### Estratto scelto
Sulla scelta del messicano Gael Garcia Bernal come protagonista, Babenco dichiara: “Ho iniziato a pensare ad un attore sui trent’anni e che fosse taciturno, calmo e tranquillo, meno energico della generazione atletica moderna da Gatorade. D’altra parte, non volevo un giovane che avesse un approccio distruttivo, dark o triste nei confronti del mondo. Riassumendo, avevo bisogno di un attore che mi assomigliasse. Qualcuno che, fin da giovane, si fosse posto molte domande e non avesse trovato tante risposte. Un uomo che ama le donne”.

“Poi ho capito che non potevo girare, ambientare, la vicenda in Brasile, perché è una società diversa, se vogliamo più ‘leggera’, allegra. Il protagonista doveva essere, quindi, un attore di lingua spagnola. Un giorno apro il giornale e leggo che Gael recita Garcia Lorca a Londra. Ho preso l’aereo, ho visto lo spettacolo e poi ho parlato con lui della sceneggiatura che però non era ancora finita. ‘Mandamela quando sarà pronta’, mi disse. Ma, visto che sapevo bene che Gael riceve tante sceneggiature ogni settimana, mi sono ricordato che Kubrick non inviava mai uno script ad un attore, ma li incontrava per leggerli insieme, e decise di fare la stessa cosa. Abbiamo organizzato un incontro a Buenos Aires, nel novembre 2005, quando lui era in città per un altro film. Abbiamo letto la sceneggiatura con alcune amiche attrici e due settimane più tardi ho ricevuto la mail da parte sua, in cui mi diceva che sarebbe stato disponibile per il film a luglio del 2006”.

### Il tuo obiettivo
Prosegui il brano sulla scelta di Gael Garcia Bernal come protagonista del film di Babenco, partendo dopo l'ultima frase riportata.

### Materiale
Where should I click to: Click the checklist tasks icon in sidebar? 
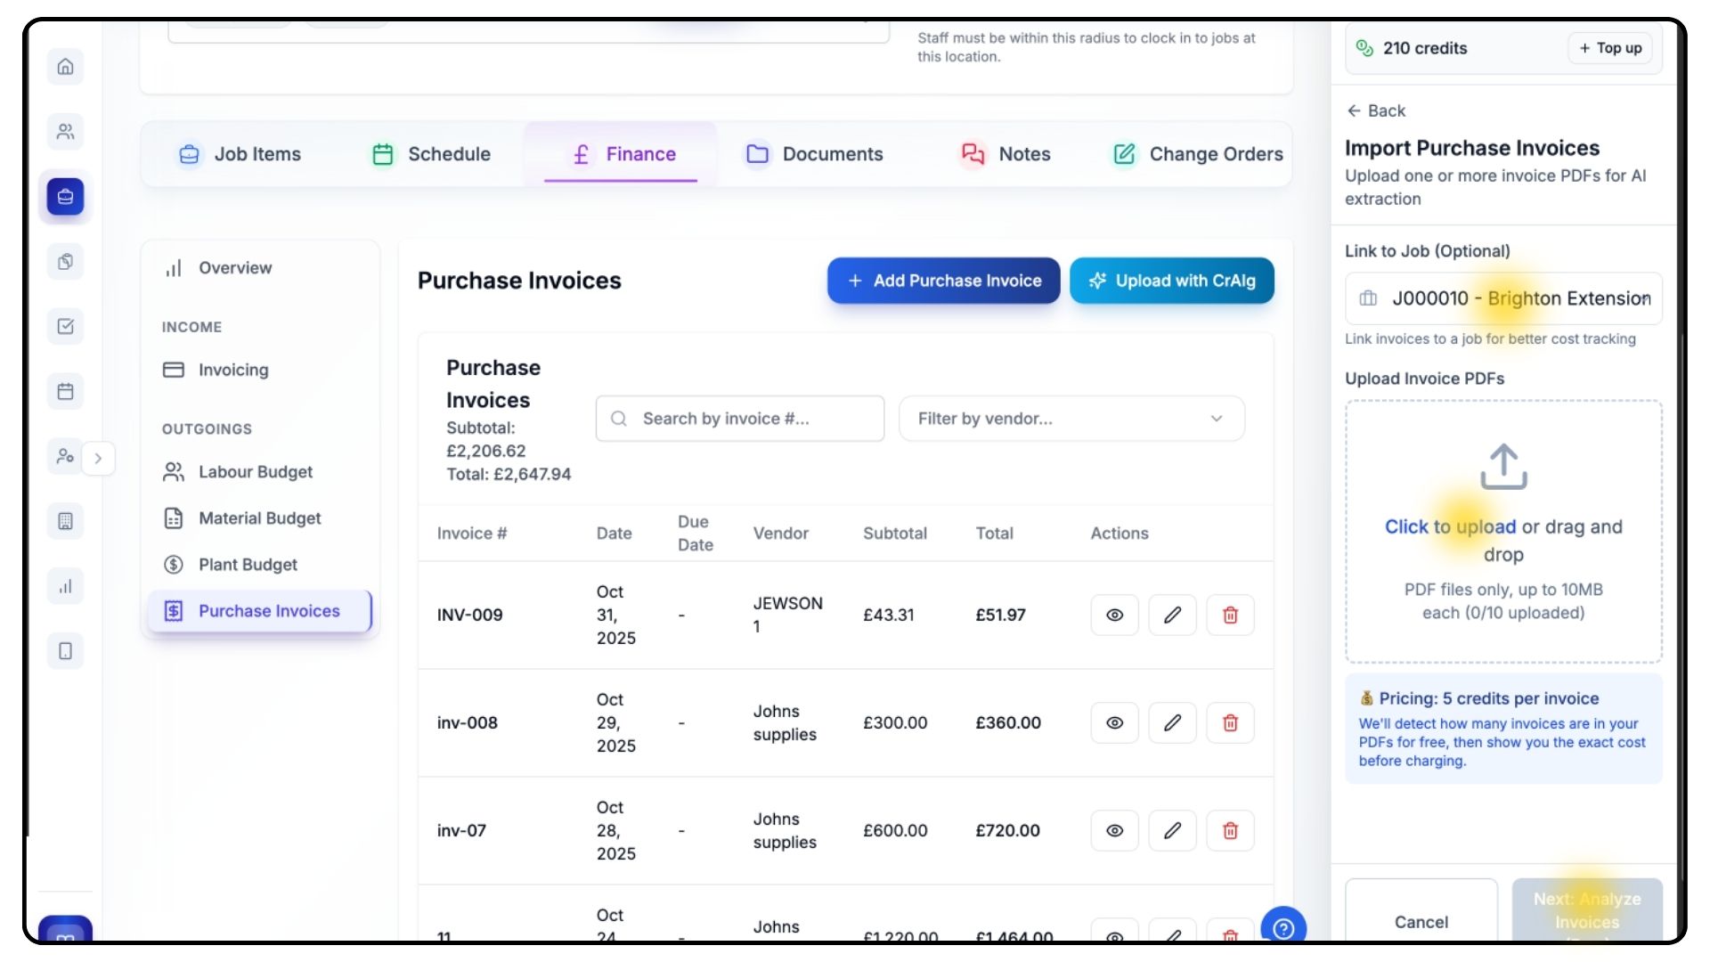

### Risultato
“Rimini è un personaggio tragico – conclude il regista ‑, nella grande tradizione degli eroi maschili di Dostoevskij o Camus. E’ la descrizione della mascolinità più fragile, molto lontana dall’archetipo universale dell’uomo virile che si vede nel teatro e nella televisione moderni. E’ un uomo, ma non è un ‘macho’. La mascolinità viene spesso scambiata con la mancanza di sensibilità. Mi identifico con un personaggio come lui”.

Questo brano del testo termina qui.